They walked on in silence.

Hercules Popeau was a shrewd student of human nature, but this simple English girl was to him a real enigma. Was she aware, for instance, that Angus Stuart was deeply in love with her? And if the answer to this was “yes,” how did she, on her side, regard the young soldier?

He had made it his business during the last few days to find out whatever there was to be found out about Count Beppo Polda. Among his best secret agents during the war had been a Frenchwoman living in Rome. He had got in touch with her yesterday afternoon, and she had at once told him the little there was to tell about the young man. Hercules Popeau had been almost disappointed to find that, as reputations go, in that curious cosmopolitan world which has its social centre in Rome, Count Beppo Polda had by no means a bad reputation.

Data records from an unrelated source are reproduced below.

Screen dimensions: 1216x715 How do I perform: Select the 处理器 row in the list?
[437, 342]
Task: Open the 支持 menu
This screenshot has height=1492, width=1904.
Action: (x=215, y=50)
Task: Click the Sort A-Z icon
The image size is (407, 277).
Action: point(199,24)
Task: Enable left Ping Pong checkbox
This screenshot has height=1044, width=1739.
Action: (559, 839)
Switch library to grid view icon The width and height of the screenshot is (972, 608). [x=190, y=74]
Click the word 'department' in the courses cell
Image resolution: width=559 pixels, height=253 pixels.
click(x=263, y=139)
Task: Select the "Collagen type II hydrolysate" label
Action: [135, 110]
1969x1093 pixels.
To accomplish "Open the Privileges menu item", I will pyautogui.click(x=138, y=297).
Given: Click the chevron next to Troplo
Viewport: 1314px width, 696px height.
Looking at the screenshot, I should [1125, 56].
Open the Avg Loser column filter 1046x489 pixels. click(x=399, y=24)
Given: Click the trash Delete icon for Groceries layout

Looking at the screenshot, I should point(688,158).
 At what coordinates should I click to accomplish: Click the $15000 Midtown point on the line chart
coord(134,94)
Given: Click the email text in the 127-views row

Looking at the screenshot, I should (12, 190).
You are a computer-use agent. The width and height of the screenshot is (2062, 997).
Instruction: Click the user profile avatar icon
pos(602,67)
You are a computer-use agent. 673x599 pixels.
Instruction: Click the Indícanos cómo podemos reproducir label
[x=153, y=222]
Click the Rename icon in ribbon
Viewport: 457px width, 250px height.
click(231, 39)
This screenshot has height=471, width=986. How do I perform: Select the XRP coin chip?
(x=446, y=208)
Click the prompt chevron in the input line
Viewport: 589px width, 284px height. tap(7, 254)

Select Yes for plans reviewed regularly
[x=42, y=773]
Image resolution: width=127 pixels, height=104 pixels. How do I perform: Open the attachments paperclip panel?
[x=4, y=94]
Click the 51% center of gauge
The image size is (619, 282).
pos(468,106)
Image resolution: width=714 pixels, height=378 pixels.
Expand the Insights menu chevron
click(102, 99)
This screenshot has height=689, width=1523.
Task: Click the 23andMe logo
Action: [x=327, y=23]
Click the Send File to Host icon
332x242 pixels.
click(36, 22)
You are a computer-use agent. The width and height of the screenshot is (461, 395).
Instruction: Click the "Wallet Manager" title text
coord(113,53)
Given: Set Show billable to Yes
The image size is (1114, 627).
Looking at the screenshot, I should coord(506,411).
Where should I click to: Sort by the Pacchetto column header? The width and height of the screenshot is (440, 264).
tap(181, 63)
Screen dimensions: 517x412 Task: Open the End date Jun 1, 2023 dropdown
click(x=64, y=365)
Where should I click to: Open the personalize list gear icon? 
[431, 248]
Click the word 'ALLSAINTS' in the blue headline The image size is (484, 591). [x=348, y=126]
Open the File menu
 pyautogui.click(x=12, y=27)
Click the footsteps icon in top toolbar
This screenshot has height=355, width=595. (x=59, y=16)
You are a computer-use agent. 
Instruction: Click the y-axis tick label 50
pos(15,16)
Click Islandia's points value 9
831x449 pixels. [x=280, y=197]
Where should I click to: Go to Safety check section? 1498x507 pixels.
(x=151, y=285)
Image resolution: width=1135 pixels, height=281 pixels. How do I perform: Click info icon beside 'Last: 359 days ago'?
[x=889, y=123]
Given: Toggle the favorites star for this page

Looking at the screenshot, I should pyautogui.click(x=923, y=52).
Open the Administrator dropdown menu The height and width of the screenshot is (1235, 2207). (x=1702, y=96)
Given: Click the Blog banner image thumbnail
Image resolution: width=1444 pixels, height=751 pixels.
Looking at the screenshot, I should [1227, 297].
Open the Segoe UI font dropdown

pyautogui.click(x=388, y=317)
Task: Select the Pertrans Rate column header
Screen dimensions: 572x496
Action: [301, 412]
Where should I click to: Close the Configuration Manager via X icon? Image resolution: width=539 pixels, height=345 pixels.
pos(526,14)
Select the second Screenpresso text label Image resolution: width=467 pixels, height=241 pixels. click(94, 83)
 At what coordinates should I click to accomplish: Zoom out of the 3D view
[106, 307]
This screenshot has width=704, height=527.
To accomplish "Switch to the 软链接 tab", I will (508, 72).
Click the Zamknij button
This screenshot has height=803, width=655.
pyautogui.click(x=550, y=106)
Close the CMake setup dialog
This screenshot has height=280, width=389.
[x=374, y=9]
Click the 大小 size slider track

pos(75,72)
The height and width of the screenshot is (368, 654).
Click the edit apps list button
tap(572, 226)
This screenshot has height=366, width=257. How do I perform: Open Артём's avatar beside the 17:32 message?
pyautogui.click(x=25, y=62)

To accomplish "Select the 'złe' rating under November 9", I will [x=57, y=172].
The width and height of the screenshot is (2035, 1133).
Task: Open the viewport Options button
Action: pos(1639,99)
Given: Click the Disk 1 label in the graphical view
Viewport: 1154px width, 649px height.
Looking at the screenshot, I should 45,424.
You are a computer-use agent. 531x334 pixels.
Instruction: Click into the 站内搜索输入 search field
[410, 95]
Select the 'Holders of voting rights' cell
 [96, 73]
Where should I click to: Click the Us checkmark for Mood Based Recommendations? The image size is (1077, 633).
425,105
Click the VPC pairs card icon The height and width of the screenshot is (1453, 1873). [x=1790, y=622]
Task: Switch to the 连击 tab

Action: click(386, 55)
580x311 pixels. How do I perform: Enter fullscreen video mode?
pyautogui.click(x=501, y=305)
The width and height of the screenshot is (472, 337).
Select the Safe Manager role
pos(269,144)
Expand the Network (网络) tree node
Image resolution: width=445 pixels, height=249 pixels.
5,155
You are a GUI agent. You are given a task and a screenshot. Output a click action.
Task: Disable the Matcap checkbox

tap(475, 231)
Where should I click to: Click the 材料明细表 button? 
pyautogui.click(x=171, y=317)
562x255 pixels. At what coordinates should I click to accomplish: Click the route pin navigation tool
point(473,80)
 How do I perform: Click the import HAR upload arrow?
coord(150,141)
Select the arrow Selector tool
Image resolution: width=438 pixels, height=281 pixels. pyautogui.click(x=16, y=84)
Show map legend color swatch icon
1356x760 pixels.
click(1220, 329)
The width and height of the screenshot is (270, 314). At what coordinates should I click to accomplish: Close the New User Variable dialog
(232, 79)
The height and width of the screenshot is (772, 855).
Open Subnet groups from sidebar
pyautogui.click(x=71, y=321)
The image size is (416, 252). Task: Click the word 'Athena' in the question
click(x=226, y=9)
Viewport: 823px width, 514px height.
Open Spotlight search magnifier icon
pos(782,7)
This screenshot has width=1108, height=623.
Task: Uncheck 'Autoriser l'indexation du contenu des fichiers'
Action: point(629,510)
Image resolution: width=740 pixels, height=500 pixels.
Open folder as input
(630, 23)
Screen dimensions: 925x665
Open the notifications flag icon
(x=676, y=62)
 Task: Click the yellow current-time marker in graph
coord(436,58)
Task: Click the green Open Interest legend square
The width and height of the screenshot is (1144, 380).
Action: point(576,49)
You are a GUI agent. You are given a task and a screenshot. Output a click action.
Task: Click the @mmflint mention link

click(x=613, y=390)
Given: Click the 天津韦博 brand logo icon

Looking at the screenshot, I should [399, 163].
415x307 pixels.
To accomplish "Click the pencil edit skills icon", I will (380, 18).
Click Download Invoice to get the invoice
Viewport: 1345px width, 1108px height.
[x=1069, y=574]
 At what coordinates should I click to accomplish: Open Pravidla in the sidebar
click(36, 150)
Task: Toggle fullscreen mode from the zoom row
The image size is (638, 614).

In fact, he was popular both with men—for he was a good sportsman—and with women.

But there was a certain mystery as to how he lived. He had been brought up as an entirely idle man of pleasure. At times he spent money recklessly, and then would come an obvious period of penury, when he more or less lived with, and on, his bosom friends the Marchese and Marchesa Pescobaldi.

More than once he had been associated in some big business enterprise, but real, regular work bored him. It was now well known in Roman society that he was looking out for a rich wife. M. Popeau’s informant had added that had the Count been indifferent to the appearance of the lady, he could have made more than one very wealthy marriage. But he was fastidious and over-particular. Not long ago he had very nearly become engaged to a great American-Irish heiress. But the young lady, unlike most Irish girls, had been unattractive, and at the last moment Count Beppo had drawn back.

This had been the more foolish of him because money was to Count Beppo like the air which we human beings breathe—it was a thing which he could not do without.

M. Popeau, who naturally regarded Lily as being only the niece of a fairly well-to-do British ex-civil servant, felt very uneasy.

He was seriously afraid that the good-looking Italian, taken as he obviously was with the girl’s innocent charm and beauty, would make violent love to her and then ride away—as men of his type are doing every day all the world over.

To a Frenchman there could be no comparison between Angus Stuart and Beppo Polda. Polda was a fascinating man knowing all the turns of the great game of love, Stuart simply an honest, straightforward, fine-natured young soldier. He longed to warn the girl more explicitly of the danger she was running. He told himself that perhaps it would be wiser to do so a little later on.

“I understand,” he said, “that Count Beppo is staying in Monte Carlo for some time?”